■ **Set problem**
Output the material from the line containing "I will 173,101." through the line containing "The image size is (851, 479). point(541,81)", both lines included, as a two-column CSV with the headers command and answer. Each row should pair one command with its answer, with every field quoted and line breaks replaced by spaces.

Rows from a dataset
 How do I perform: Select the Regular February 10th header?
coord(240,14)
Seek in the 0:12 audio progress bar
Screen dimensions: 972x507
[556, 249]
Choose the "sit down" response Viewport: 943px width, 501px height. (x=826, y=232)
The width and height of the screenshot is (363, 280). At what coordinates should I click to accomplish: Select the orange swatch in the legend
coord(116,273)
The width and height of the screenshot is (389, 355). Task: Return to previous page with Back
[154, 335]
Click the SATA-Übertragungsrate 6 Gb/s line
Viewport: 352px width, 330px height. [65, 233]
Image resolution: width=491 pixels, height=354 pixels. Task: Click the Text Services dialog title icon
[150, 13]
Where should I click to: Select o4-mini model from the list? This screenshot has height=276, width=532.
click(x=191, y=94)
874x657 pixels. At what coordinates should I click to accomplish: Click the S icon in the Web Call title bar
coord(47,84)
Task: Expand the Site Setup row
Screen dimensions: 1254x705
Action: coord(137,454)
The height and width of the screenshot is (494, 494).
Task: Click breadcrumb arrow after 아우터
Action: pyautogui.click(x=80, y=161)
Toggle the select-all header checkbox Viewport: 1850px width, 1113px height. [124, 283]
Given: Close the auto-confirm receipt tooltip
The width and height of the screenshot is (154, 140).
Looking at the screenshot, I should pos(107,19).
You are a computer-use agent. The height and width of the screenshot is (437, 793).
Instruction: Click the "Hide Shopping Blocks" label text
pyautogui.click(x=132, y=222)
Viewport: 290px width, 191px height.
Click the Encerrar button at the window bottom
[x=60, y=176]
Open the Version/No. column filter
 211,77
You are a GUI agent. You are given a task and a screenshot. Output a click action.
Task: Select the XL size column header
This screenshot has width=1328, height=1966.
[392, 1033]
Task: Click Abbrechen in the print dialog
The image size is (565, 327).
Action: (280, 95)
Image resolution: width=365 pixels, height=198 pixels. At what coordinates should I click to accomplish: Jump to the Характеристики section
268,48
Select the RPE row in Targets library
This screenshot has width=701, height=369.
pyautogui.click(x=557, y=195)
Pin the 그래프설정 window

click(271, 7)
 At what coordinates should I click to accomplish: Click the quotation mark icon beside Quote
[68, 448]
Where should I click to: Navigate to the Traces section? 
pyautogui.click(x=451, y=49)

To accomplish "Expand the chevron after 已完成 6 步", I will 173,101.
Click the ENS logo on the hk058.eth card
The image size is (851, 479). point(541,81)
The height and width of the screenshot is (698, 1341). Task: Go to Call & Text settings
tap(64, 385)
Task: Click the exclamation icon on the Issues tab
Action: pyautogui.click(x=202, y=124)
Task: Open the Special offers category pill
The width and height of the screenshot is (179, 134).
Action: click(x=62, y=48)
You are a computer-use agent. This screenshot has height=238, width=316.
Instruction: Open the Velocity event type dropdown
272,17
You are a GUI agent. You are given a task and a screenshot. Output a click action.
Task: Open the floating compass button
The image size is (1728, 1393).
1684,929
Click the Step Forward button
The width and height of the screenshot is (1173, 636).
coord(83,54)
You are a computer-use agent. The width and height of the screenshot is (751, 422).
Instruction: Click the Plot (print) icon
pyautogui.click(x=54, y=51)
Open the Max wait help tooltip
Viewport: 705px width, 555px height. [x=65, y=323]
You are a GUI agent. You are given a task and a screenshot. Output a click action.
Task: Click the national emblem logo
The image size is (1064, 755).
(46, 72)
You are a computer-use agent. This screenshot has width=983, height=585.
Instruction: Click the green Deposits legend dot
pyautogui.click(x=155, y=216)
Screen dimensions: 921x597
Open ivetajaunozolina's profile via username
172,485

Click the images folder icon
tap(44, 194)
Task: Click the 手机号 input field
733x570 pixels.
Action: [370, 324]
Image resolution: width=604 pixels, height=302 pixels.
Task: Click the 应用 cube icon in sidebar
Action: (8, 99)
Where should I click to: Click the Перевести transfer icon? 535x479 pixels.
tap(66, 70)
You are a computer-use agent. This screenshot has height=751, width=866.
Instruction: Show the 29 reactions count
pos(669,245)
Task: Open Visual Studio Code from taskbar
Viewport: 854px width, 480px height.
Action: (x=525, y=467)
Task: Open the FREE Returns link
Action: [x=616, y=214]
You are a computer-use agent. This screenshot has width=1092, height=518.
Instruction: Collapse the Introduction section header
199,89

■ **Written reply**
command,answer
"To accomplish ""Expand the chevron after 已完成 6 步"",","I will 173,101."
"Click the ENS logo on the hk058.eth card","The image size is (851, 479). point(541,81)"